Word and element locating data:
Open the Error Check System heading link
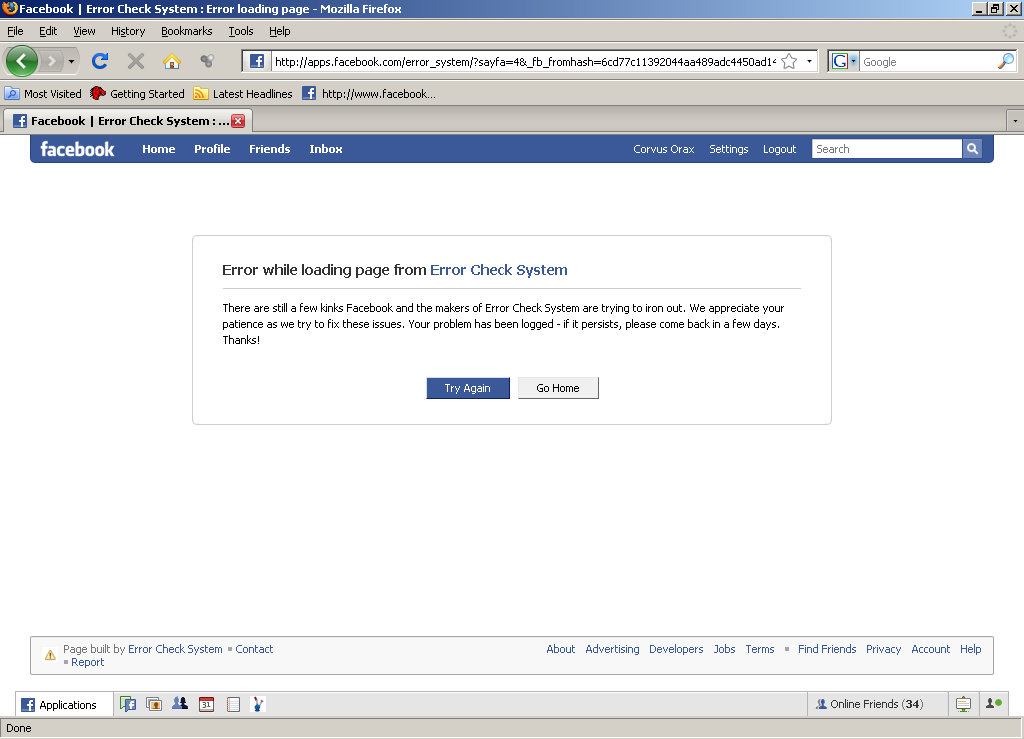Screen dimensions: 1024x739 (498, 270)
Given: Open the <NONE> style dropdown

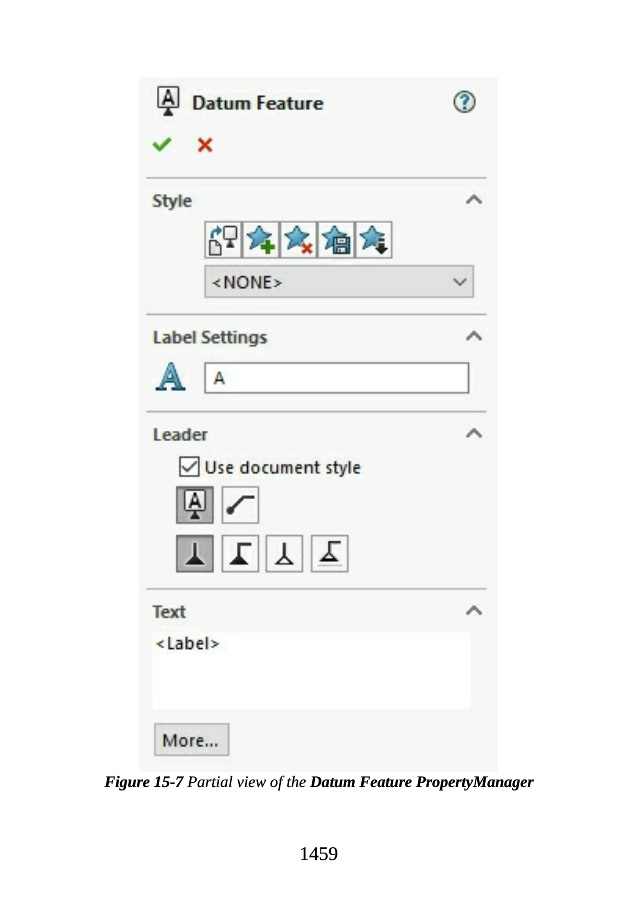Looking at the screenshot, I should pyautogui.click(x=339, y=282).
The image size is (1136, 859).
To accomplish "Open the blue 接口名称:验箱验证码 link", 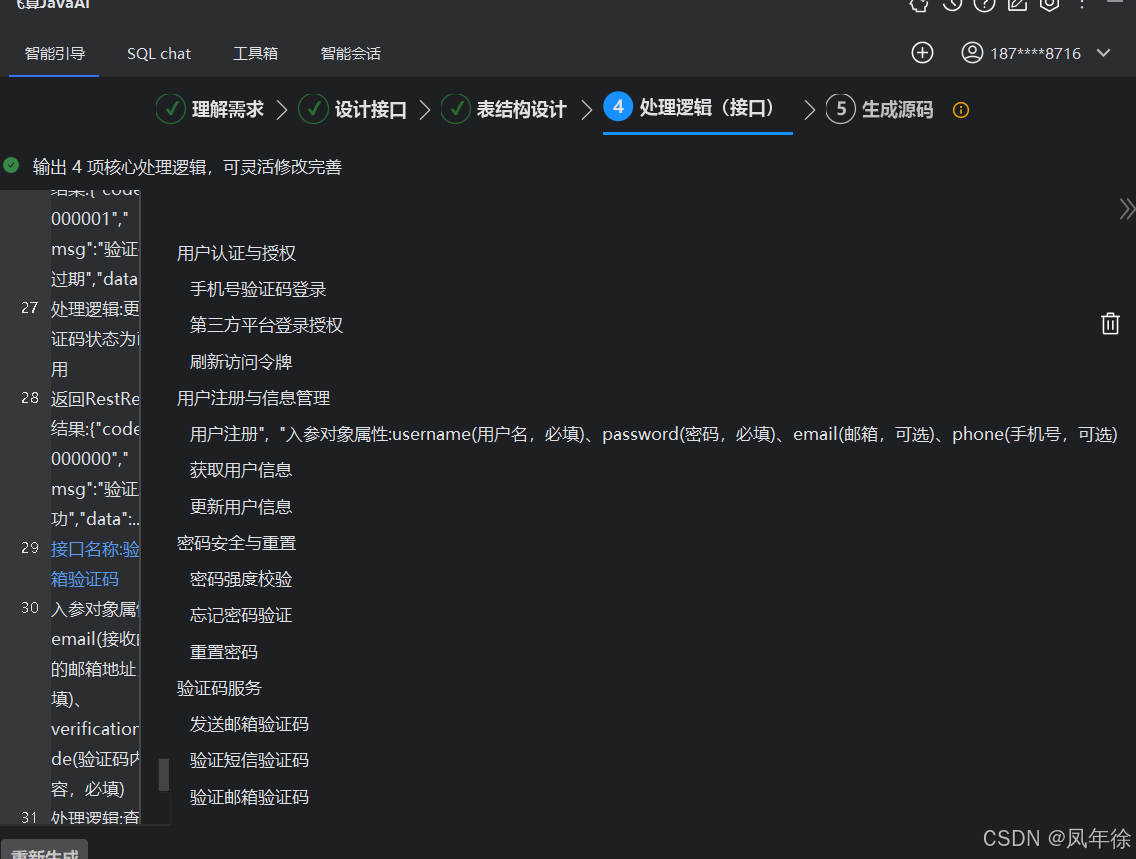I will coord(95,549).
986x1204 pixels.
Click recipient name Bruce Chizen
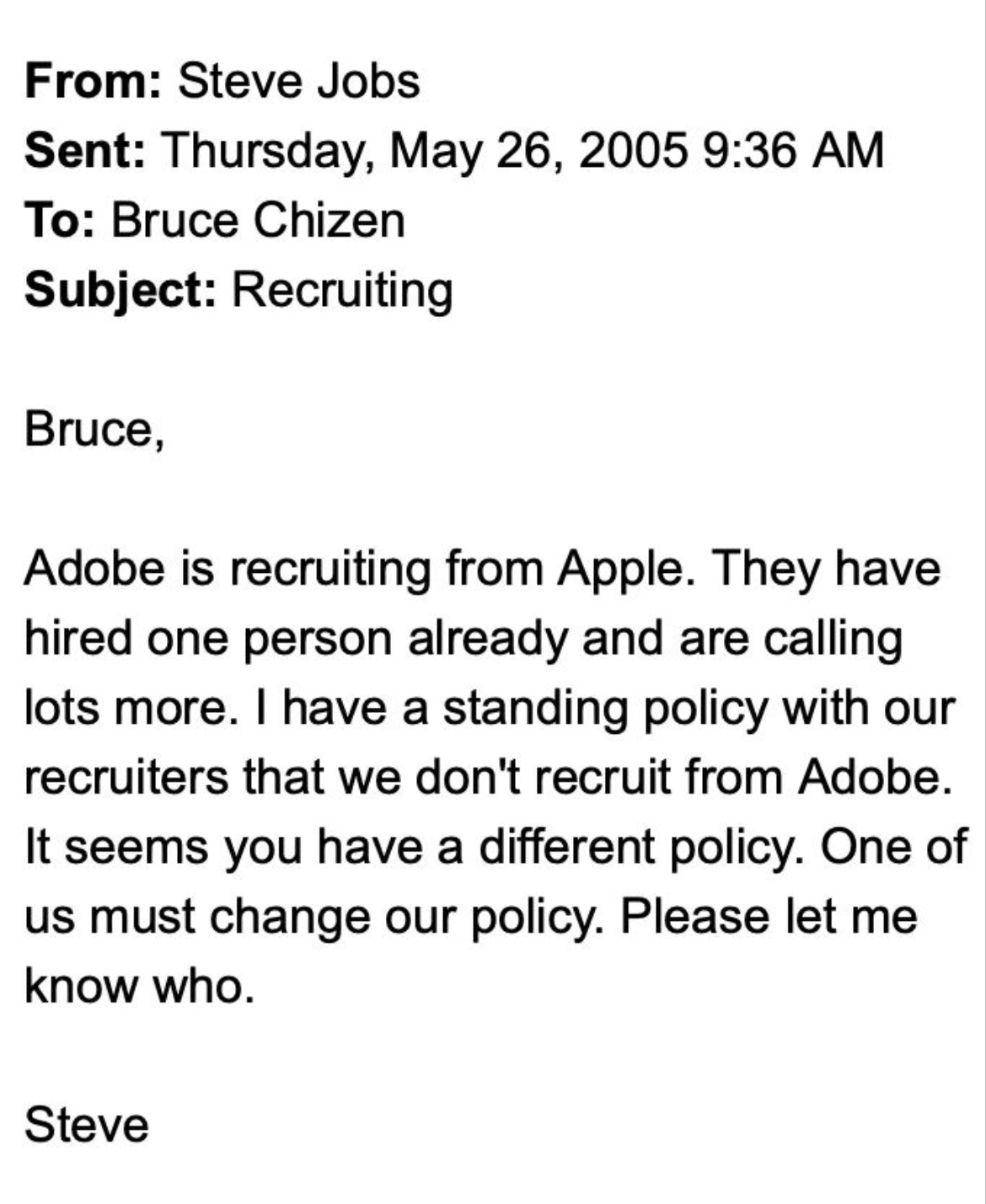pos(258,221)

GOAL: Copy out the rows word for word, everything from the line containing "986x1204 pixels." down to the last row. Leave the pictures out.

OUTPUT FOR THIS EXERCISE:
986x1204 pixels.
Click recipient name Bruce Chizen
pos(258,221)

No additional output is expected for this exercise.